Objective: To evaluate progressive white matter (WM) degeneration in amyotrophic lateral sclerosis (ALS).

Methods: Sixty-six patients with ALS and 43 healthy controls were enrolled in a prospective, longitudinal, multicenter study in the Canadian ALS Neuroimaging Consortium (CALSNIC). Participants underwent a harmonized neuroimaging protocol across 4 centers that included diffusion tensor imaging (DTI) for assessment of WM integrity. Three visits were accompanied by clinical assessments of disability (ALS Functional Rating Scale-Revised [ALSFRS-R]) and upper motor neuron (UMN) function. Voxel-wise whole-brain and quantitative tract-wise DTI assessments were done at baseline and longitudinally. Correction for site variance incorporated data from healthy controls and from healthy volunteers who underwent the DTI protocol at each center.
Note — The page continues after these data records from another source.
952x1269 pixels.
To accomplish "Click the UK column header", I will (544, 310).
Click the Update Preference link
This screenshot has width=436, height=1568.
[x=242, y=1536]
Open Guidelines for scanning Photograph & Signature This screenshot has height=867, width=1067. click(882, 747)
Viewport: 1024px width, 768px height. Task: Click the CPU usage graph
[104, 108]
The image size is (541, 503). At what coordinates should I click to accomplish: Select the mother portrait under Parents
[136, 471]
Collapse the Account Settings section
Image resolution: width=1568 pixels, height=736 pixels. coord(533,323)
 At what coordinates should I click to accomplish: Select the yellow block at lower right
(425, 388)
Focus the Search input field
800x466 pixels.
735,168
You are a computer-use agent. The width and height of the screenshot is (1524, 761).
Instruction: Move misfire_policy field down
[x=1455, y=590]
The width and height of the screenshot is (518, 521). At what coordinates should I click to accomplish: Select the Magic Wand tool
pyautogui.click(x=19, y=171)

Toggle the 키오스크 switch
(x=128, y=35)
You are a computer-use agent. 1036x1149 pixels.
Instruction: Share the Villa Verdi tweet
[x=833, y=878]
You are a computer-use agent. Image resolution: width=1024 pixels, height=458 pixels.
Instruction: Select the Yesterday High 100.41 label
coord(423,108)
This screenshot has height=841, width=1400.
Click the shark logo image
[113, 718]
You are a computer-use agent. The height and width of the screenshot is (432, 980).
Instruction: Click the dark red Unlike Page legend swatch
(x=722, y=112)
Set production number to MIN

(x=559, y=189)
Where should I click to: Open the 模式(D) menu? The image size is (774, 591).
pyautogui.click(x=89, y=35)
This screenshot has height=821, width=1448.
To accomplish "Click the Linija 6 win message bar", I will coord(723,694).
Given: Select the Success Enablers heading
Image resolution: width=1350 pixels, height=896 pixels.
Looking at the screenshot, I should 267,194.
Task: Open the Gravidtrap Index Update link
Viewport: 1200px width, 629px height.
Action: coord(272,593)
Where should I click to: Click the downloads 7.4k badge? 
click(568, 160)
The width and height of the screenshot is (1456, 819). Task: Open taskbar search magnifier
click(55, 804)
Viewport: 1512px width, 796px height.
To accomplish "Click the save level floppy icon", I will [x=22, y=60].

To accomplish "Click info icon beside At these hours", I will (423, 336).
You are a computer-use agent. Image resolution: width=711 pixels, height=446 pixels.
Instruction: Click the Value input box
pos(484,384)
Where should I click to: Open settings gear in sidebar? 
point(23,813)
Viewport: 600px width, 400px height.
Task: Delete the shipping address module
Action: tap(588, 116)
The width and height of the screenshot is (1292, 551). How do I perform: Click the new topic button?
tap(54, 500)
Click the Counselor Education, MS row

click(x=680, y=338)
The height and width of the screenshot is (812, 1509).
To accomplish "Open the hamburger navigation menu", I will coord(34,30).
Results: Patients with ALS had a mean progressive decline in fractional anisotropy (FA) of the corticospinal tract (CST) and frontal lobes. Tract-wise analysis revealed reduced FA in the CST, corticopontine/corticorubral tract, and corticostriatal tract. CST FA correlated with UMN function, and frontal lobe FA correlated with the ALSFRS-R score. A progressive decline in CST FA correlated with a decline in the ALSFRS-R score and worsening UMN signs. Patients with fast vs slow progression had a greater reduction in FA of the CST and upper frontal lobe.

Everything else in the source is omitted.